Nikki smiled. “And on the upside, I may have a match for those grip marks on Starr’s upper arms.” She opened her collar and showed the red marks on her neck.

“I knew it. I knew it was Pochenko who threw him off that balcony.”

“For once, Rook, I’d take that guess, but let’s not jump there yet. The minute you start closing doors this early in an investigation is the minute you start missing something,” said the detective. “Roach, go run a check on overnight retail robberies. If Pochenko’s on the run and can’t go to his apartment, he’ll be improvising. Pay special attention to pharmacies and medical supply stores. He didn’t go to an ER, so he might be doing some self-care.”

After Roach left for their assignment and as Nikki was downloading a report from the forensic accountants, the desk sergeant brought in a package that had been delivered to her, a flat box the size and weight of a hallway mirror.

“I’m not expecting anything,” said Nikki.

“Maybe it’s from an admirer,” said the sergeant. “Maybe it’s Russian caviar,” he added with a deadpan look and then left.

“Not the most sentimental crowd,” said Rook.

“Thank God.” She looked at the shipping label. “It’s from the Met Museum Store.” She got scissors from her desk, opened the box, and peeked inside. “It’s a framed something.”

Nikki drew the framed something out of the box and discovered what it was, and when she did, whatever darkness she had carried into that morning-after gave way to soft, golden sunlight, breaking across her face in the reflected glow of two girls in white play dresses lighting Chinese lanterns in the gloaming of Carnation, Lily, Lily, Rose.

She stared at the print and then turned herself to Rook, who stood frowning beside her. “There should be a card somewhere. It says, ‘Guess who?’ By the way, you’d better guess me, or I’ll be massively pissed I sprung for next-day delivery.”

She looked back at the print. “It’s…just so…”

“I know, I saw it on your face yesterday in Starr’s living room. Little did I know when I called in my order it would be a get well gift…. Well, actually more like a glad-you-didn’t-get-killed-last-night gift.”

She laughed so he wouldn’t notice the small quiver that had come to her lower lip. Then Nikki turned away from him. “I’m getting a little glare right under this light,” she said, and all he saw was her back.

At noon she shouldered her bag, and when Rook stood to go with her she told him to get himself some lunch, she needed to go on this one by herself. He told her she should have some protection.

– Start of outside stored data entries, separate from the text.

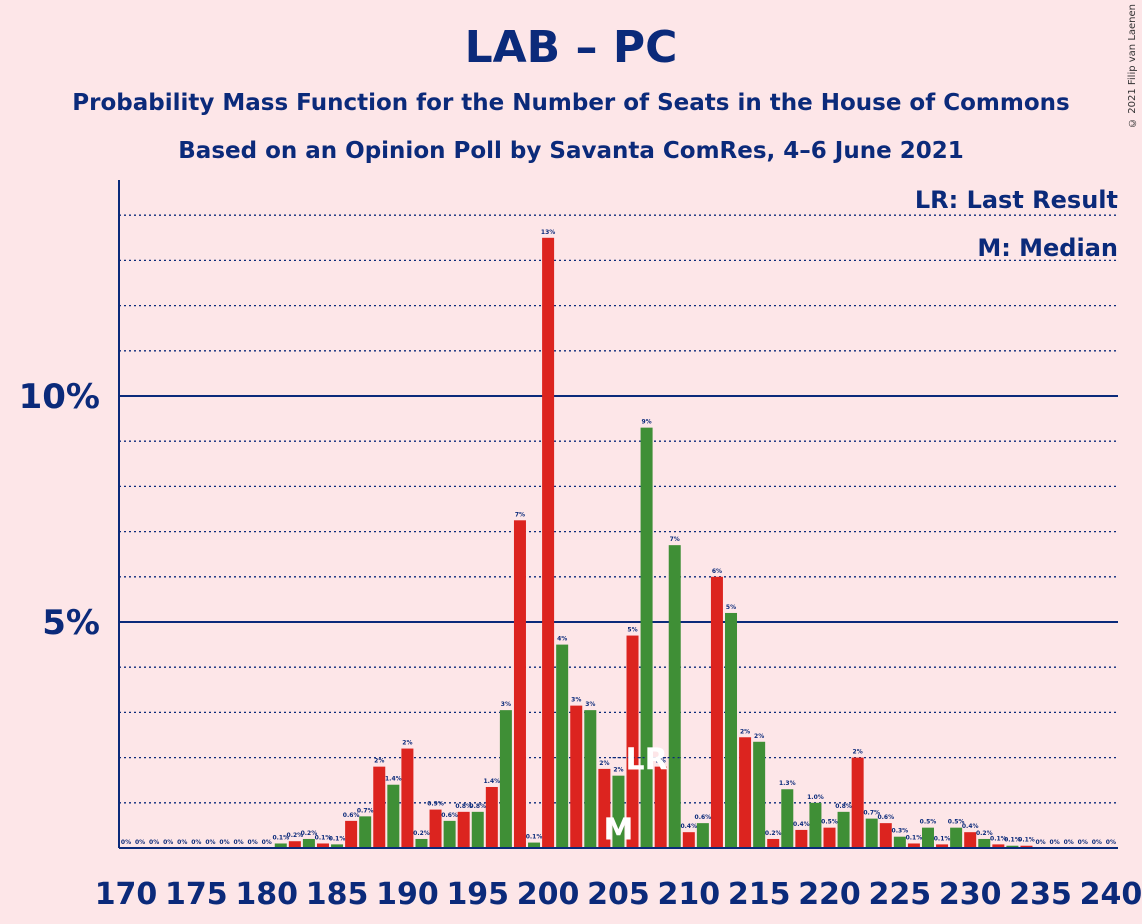 The image size is (1142, 924). What do you see at coordinates (154, 842) in the screenshot?
I see `data-label-172: 0%` at bounding box center [154, 842].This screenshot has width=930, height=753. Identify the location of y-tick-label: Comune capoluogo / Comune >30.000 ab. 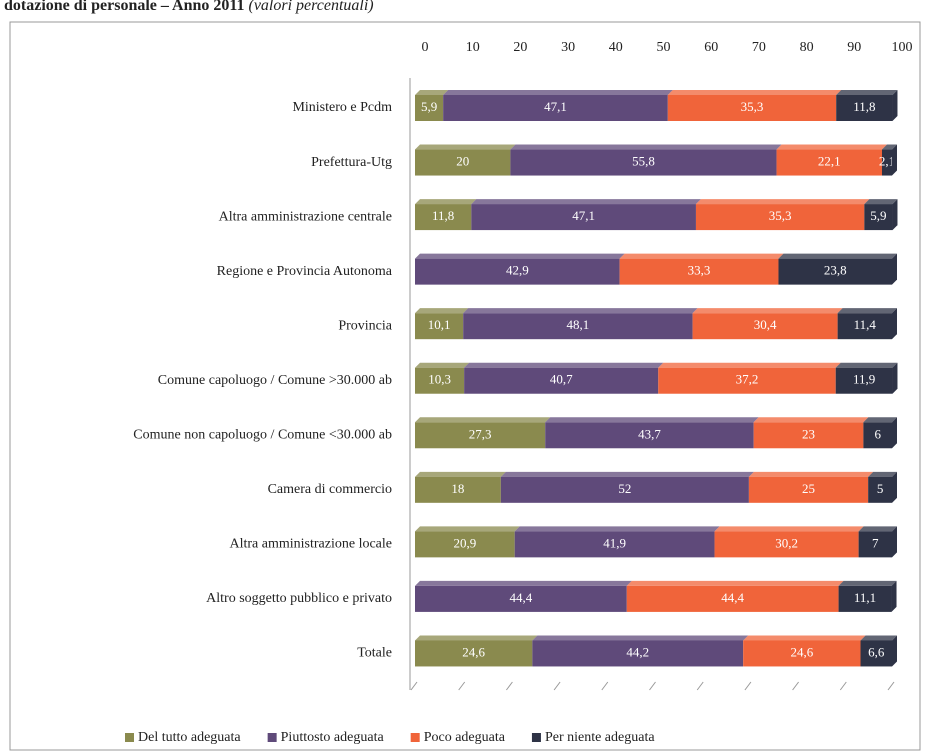
(275, 380).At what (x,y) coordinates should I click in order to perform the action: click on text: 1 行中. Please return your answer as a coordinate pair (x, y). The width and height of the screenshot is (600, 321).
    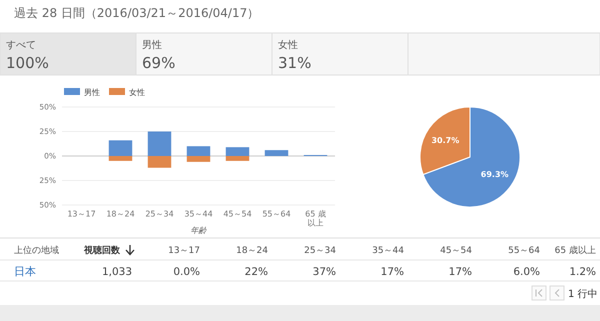
    Looking at the image, I should click on (583, 294).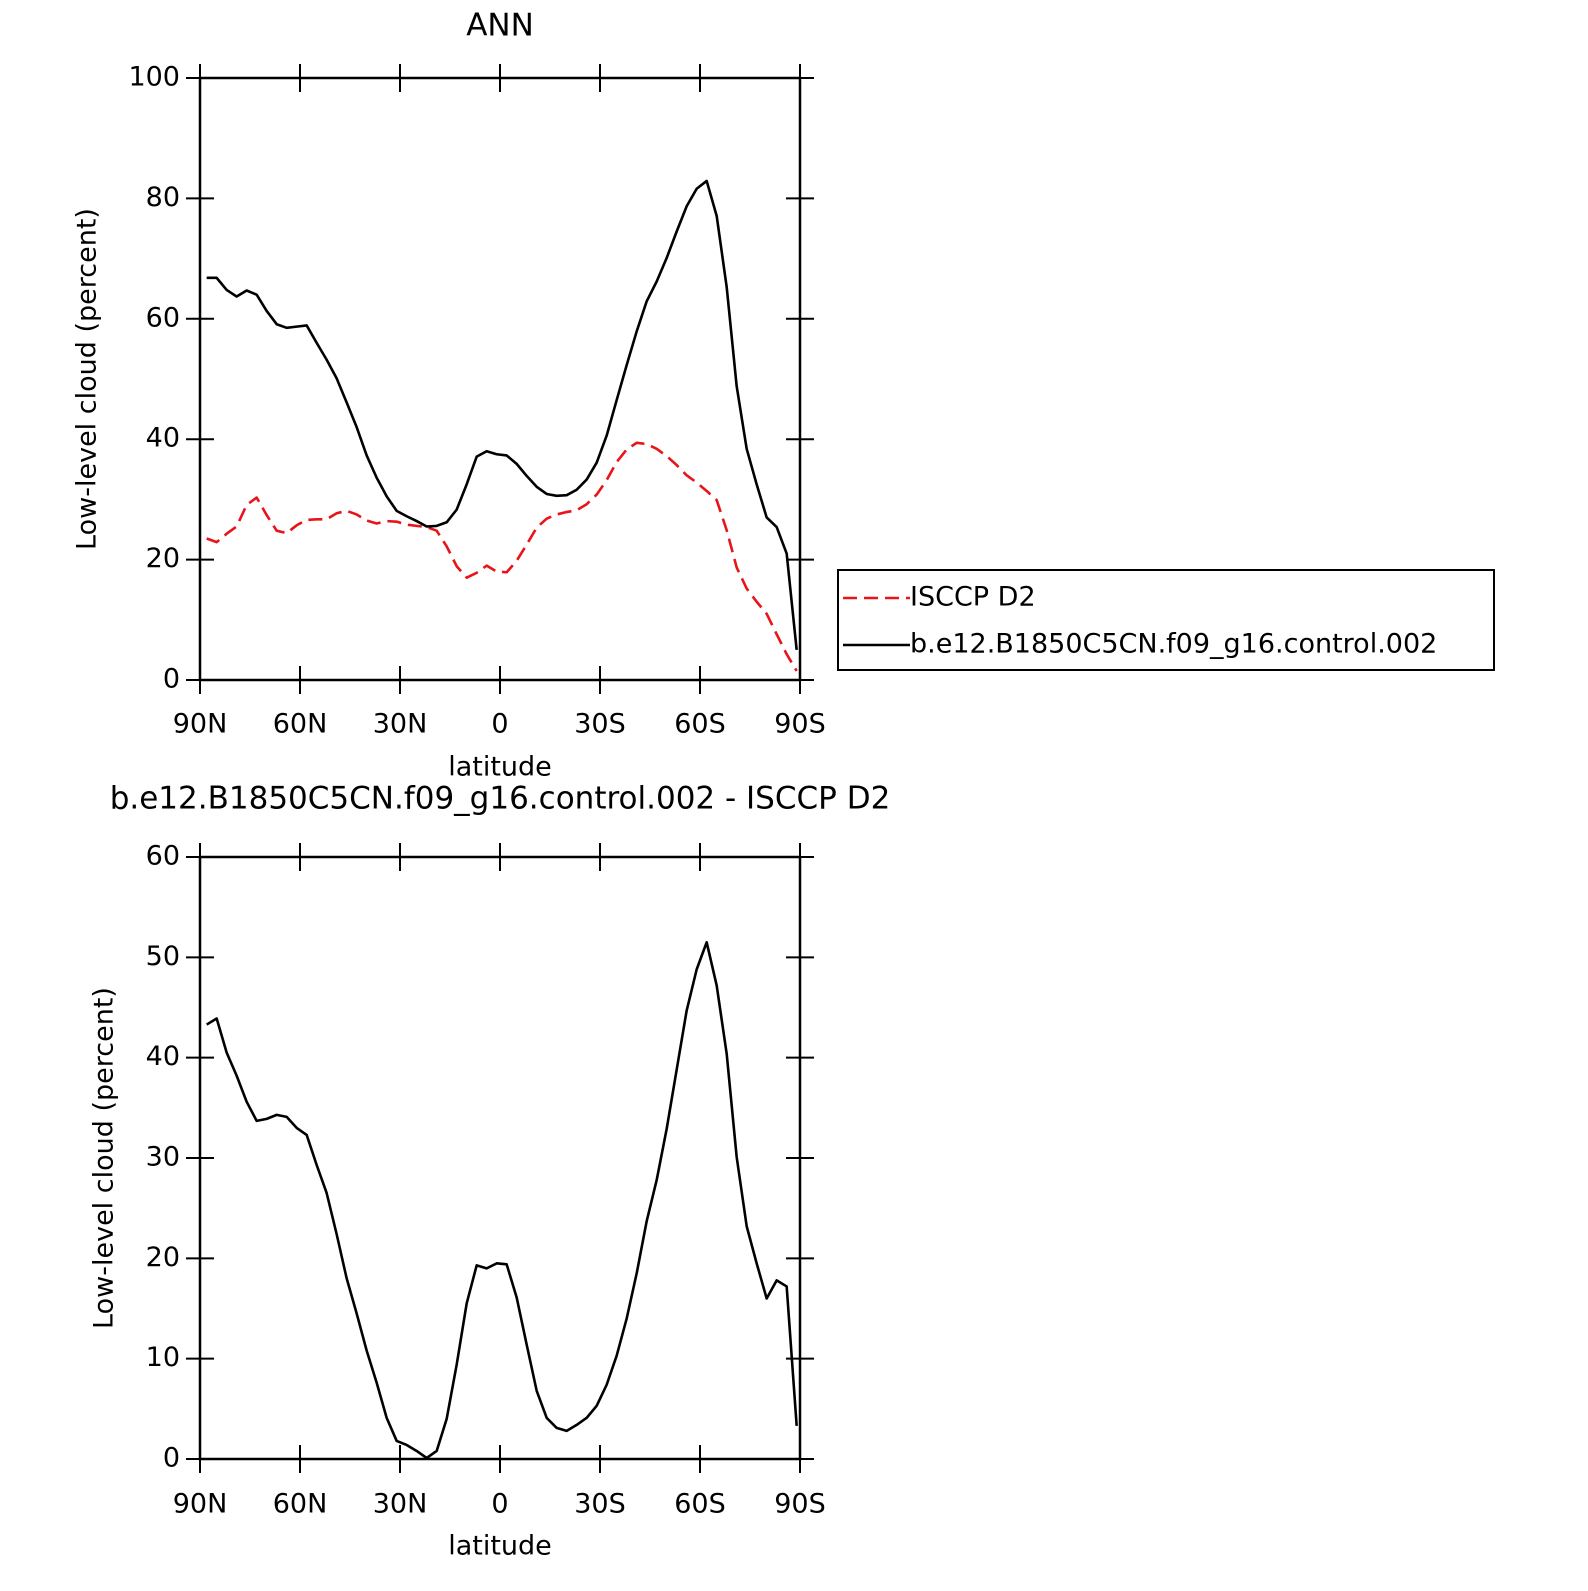 Image resolution: width=1588 pixels, height=1591 pixels. Describe the element at coordinates (163, 956) in the screenshot. I see `y-tick-label: 50` at that location.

“I’m a cop, I am the protection.”

He read her determination to go solo and for once didn’t argue. On her drive to Midtown Nikki felt guilty for ditching him. Hadn’t he welcomed her to his poker table and given her that gift? Sure he bugged her sometimes on the ride-alongs, but this was different. It could have been the ordeal of her night and the aching fatigue she was carrying, but it wasn’t. Whatever the hell Nikki Heat was feeling, what the feeling needed was space.

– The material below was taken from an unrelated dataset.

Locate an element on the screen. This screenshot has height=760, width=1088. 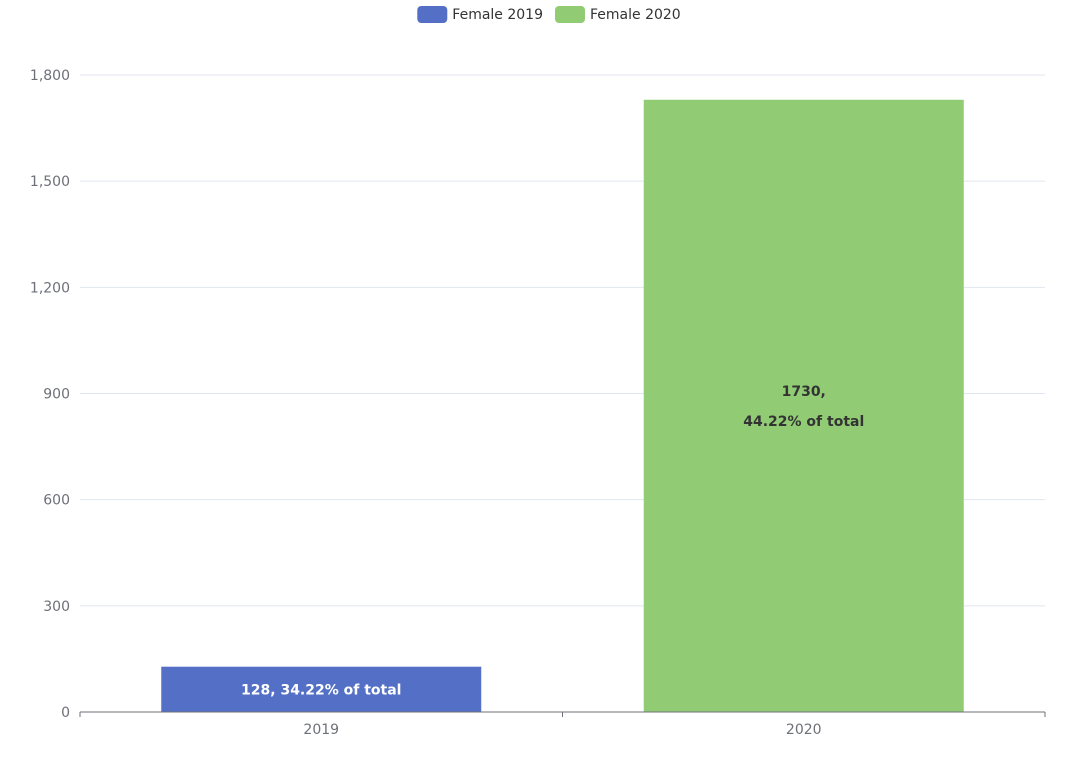
x-tick-label: 2020 is located at coordinates (804, 730).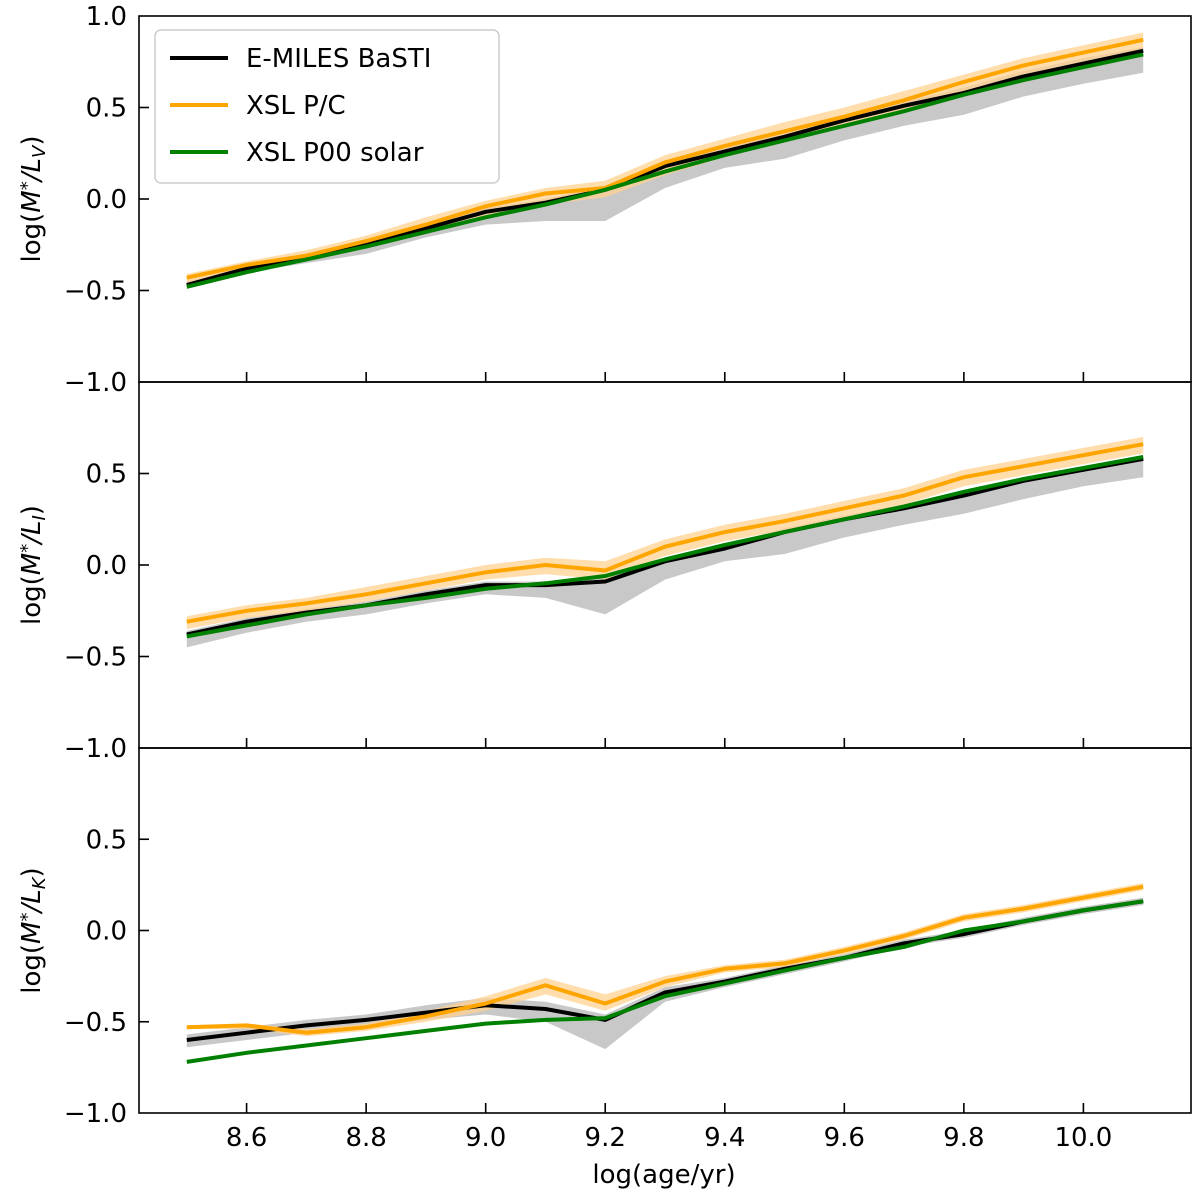 The image size is (1200, 1195). Describe the element at coordinates (34, 565) in the screenshot. I see `y-axis-label: log(M*/LI)` at that location.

“Sorry about the mess,” said Noah Paxton. He threw the remains of his deli tossed salad into the trash can and wiped off his blotter with a napkin. “I wasn’t expecting you.”

“I was in the neighborhood,” said Detective Heat. She didn’t care if he knew she was lying. In her experience, dropping in on witnesses unexpectedly brought unexpected results. People with their guard down were less careful and she learned more. That afternoon she wanted a couple of things out of Noah, the first being his unguarded reaction to seeing the photo array from the Guilford again.

“Are there new pictures in here?”

“No,” she said as she dealt the last one in front of him. “You’re sure you don’t recognize any of them?” Nikki made it sound casual, but asking if he was sure put pressure on. This was about cross-checking Kimberly’s reason he hadn’t identified Miric. As he had the day before, Paxton gave a slow and methodical pass over each shot and said he still didn’t recognize any of them.

She took away all the photos but two: Miric and Pochenko. “What about these. Anything?”

He shrugged and shook no. “Sorry. Who are they?”

“These two are interesting, that’s all.” Detective Heat was in the business of getting answers, not giving them, unless there was an advantage. “I also wanted to ask you about Matthew’s gambling. How did he pay for that?”